Dumbfounded, Kermit pulled back enough to yank open the other window. He bent halfway out over the sill, stretching, trying to reach Hugh’s hand. The woman spun by one arm, twisting back and forth, her wild feet kicking her skirts in the wind. Hugh’s fingers were as white as Dover chalk where they clenched the bones of her wrist.
“Cut her loose,” Loghran ordered, telling Kermit exactly how to wield the long knife he still clasped in one hand. “Chop off her hand. Save the O’Neill!”
“You do, and so help me God, I’ll throw both of you down on top of what’s left of her body,” Hugh growled ferociously. A mighty shout followed as he jerked the woman up, catching hold of her clothing with his other hand. The laces on her vest held. “Morgana! Give me your left hand!”

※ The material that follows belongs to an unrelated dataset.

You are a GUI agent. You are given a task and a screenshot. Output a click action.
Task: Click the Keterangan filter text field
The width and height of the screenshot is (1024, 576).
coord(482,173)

Kermit groped down Hugh’s sleeve, feeling for his wrist, stretching as far as he dared. His eyes bulged like the tendons in Hugh’s forearm. Just beyond his fingertips, a clump of bunched cloth tore audibly.
The woman’s fingernails scraped and clawed at Hugh’s hand. The bloody-minded creature tried to pry his fingers from her wrist.
Kermit closed his eyes and clamped his fist on that talonlike hand of vicious, clawing fingers. The fingers crushed under his. He slapped his other hand over her wrist and grunted, hauling what resisted up to him. She felt like ten hundredweight of stone.
“I’ve got her.” Hugh gasped. “Loghran, for the love of God, give me some help. I can’t hold her much longer.”
“Don’t! Let me go!” Morgana snarled. She kicked her feet and spun around, only to twist violently back to where she’d begun.
Taller than either Hugh or Kermit, Loghran shifted his weight no more than necessary to keep Hugh from following the stupid woman to her death on the rocks. He unhooked his belt and positioned himself carefully, never taking most of his body weight from O’Neill’s legs.